Grab enters digital maps business, targets app builders in Southeast Asian cities

Grab on June 8 announced plans to enter the digital maps business, offering other businesses access to its GrabMaps mapping and location technology.

The service is being positioned as a competitor to other enterprise mapping solutions like Google Maps Platform and Bing Maps for Enterprise, and claims to do a better job of offering “hyperlocal” routes that make use of back alleys and narrow side streets common in Southeast Asian cities.

Grab aims to capture a slice of the annual $1 billion (1.37 billion Singapore dollars) market opportunity for mapping services in Southeast Asia.

The technology was first developed to power Grab’s ride-hailing and delivery platform, and is currently used for this purpose in seven of the eight countries in which Grab operates — Singapore, Cambodia, Malaysia, Myanmar, the Philippines, Thailand and Vietnam. Indonesia is the exception.

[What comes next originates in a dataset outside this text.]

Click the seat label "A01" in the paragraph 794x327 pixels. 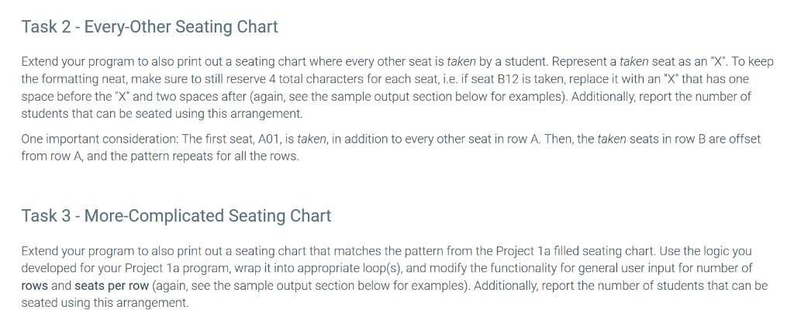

The technology enables Grab to allocate drivers or deliverers to customers, calculate estimated trip times and plan and optimize routes.

Grab said its GrabMaps system currently handles more than 800 billion requests a month across all its services.

Its services will be fully powered by GrabMaps by the third quarter of this year.

Grab co-founder Tan Hooi Ling said: “The third-party mapping services that we relied on did not have these small lorongs [alleyways] that Southeast Asia so commonly relies on, or they didn’t have the right pick-up or drop-off points in the big malls in Southeast Asia. These were capabilities that everybody relied on day to day and got used to.”